Genetic information from a 35,000-year-old wolf bone found below a frozen cliff in Siberia is shedding new light on humankind's long relationship with dogs, showing canine domestication may have occurred earlier than previously thought. Today's dogs, from the Chihuahua to the Great Dane, are believed to have descended from wild wolves domesticated by humans in prehistoric times.
Scientists said on Thursday they pieced together the genome of the wolf that lived on Russia's Taimyr Peninsula and found that it belonged to a population that likely represented the most recent common ancestor between dogs and wolves. Using this genetic information, they estimated that dog domestication occurred between 27,000 and 40,000 years ago. Previous research based on genetic data from modern-day wolves and dogs had estimated that dogs were first domesticated 11,000 to 16,000 years ago.
The research was published in the journal Current Biology.
Swedish Museum of Natural History geneticist Love Dalén found the wolf bone fragment, likely a part of a rib, in the Siberian permafrost.

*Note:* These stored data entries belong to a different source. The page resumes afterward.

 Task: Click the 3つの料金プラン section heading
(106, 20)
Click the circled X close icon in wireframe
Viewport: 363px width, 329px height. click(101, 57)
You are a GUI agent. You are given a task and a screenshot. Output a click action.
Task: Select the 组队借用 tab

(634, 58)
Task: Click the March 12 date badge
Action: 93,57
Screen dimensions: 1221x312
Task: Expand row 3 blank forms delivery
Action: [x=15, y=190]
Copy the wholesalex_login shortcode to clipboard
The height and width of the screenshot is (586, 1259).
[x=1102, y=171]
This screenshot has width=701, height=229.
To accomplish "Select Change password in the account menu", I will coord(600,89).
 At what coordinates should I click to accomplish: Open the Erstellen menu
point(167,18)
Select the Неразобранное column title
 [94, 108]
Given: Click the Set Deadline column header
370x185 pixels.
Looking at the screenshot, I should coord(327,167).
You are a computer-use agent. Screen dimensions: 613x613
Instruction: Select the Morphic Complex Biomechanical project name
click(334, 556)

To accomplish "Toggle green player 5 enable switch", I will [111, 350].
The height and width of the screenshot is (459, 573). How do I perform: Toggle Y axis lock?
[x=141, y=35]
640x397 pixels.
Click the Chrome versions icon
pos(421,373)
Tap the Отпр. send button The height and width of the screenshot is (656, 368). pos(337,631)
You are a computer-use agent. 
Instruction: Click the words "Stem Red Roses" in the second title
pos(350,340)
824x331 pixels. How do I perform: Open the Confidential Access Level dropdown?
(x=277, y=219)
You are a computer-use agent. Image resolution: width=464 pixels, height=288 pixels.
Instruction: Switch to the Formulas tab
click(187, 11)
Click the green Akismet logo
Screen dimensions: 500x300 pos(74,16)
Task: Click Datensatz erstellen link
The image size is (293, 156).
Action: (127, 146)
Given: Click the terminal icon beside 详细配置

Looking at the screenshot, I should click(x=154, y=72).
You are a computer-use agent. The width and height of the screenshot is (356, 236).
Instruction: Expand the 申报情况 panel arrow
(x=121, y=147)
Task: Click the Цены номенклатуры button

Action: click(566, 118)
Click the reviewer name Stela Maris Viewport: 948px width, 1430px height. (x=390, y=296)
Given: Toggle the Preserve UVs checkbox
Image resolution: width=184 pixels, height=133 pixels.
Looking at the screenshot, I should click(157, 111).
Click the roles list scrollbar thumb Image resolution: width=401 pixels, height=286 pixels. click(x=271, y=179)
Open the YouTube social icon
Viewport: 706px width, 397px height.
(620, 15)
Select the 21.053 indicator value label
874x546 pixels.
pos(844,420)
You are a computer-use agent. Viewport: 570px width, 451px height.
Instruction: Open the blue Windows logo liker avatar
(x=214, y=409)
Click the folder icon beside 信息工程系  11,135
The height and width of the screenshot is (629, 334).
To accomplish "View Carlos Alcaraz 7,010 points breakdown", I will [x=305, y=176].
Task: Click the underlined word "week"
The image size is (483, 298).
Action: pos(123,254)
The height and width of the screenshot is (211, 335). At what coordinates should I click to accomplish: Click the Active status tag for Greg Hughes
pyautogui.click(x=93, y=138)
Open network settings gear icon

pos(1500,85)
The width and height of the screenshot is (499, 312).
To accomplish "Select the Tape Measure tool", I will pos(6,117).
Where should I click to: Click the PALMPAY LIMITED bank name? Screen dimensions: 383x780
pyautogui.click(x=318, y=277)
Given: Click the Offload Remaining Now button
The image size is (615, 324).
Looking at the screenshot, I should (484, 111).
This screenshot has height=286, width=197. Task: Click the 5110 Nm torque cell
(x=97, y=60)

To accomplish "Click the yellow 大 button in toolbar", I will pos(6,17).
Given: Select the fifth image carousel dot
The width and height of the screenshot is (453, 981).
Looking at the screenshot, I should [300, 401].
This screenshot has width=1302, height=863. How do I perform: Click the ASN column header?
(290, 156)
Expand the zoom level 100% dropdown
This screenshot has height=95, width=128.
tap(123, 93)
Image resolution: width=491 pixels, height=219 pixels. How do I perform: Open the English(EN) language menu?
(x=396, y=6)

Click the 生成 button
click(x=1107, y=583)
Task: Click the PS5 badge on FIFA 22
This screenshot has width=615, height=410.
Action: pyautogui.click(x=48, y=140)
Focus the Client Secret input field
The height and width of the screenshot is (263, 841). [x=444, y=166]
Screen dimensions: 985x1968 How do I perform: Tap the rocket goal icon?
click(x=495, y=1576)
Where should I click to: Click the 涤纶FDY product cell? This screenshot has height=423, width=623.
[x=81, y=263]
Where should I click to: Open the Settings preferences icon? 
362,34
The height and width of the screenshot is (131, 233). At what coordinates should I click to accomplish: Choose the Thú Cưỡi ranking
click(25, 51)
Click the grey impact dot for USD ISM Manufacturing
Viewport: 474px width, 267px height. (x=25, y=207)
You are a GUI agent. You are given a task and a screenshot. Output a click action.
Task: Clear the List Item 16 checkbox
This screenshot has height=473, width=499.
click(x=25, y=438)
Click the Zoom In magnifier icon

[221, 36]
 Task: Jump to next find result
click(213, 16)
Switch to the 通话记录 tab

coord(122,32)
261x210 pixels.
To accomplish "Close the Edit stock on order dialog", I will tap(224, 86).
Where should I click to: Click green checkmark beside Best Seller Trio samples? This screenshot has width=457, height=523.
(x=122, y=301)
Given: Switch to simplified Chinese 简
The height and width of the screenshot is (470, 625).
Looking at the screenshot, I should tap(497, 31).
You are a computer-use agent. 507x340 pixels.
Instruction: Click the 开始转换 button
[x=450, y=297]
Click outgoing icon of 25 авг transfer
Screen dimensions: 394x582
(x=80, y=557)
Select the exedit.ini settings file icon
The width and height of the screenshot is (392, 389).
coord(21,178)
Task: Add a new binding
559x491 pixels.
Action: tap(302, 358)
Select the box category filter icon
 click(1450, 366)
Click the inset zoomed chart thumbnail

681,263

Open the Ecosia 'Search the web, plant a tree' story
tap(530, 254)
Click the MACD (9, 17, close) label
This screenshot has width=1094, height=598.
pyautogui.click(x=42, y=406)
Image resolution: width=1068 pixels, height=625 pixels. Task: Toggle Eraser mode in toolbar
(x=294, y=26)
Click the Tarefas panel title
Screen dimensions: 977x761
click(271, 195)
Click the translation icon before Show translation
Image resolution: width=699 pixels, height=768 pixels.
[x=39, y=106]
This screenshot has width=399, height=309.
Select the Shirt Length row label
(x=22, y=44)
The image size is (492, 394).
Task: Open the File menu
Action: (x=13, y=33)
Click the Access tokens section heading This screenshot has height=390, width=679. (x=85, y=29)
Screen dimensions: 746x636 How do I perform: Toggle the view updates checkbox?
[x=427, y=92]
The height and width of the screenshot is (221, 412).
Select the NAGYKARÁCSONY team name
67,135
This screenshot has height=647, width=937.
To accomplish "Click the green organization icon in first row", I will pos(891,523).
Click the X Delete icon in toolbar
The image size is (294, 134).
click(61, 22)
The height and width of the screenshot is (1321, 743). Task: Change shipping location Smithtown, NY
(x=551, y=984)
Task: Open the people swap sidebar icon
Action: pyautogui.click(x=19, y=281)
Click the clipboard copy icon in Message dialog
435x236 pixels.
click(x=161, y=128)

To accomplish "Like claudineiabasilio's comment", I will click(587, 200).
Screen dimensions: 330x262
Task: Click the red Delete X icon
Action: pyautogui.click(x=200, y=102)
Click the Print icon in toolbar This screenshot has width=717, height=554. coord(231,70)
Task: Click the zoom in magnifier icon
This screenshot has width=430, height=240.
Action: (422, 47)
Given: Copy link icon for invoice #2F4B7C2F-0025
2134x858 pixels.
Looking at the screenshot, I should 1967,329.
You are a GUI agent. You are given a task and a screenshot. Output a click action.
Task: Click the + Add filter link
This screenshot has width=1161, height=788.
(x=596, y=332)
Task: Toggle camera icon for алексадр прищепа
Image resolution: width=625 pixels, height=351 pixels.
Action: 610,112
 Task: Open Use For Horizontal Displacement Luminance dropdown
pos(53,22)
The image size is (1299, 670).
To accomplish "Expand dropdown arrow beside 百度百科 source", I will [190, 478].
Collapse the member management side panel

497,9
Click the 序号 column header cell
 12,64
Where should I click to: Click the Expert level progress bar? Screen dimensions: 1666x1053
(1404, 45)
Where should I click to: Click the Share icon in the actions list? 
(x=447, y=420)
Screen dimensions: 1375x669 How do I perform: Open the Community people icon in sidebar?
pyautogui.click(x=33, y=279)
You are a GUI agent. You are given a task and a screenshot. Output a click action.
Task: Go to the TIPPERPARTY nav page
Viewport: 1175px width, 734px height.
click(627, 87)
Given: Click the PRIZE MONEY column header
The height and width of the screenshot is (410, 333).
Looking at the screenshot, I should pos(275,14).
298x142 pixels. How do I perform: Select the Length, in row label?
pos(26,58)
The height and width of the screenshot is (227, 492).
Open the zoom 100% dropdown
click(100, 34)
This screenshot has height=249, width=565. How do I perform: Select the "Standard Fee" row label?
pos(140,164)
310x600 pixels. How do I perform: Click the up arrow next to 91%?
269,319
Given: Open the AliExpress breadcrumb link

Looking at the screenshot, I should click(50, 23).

The wolf likely belonged to a population that roamed the Eurasian steppe tundra during the last Ice Age, hunting large prey like bison, musk ox and horses, Dalén said.
"I think one of the simplest explanations is that hunter-gatherers may have caught wolf pups, which is extremely easy to do," Dalén said, "and kept them in captivity as sentinels against the large predators that roamed the landscapes of the last Ice Age — bears, cave lions, etc. as well as other dangerous mammals — mammoths, woolly rhinos, other humans."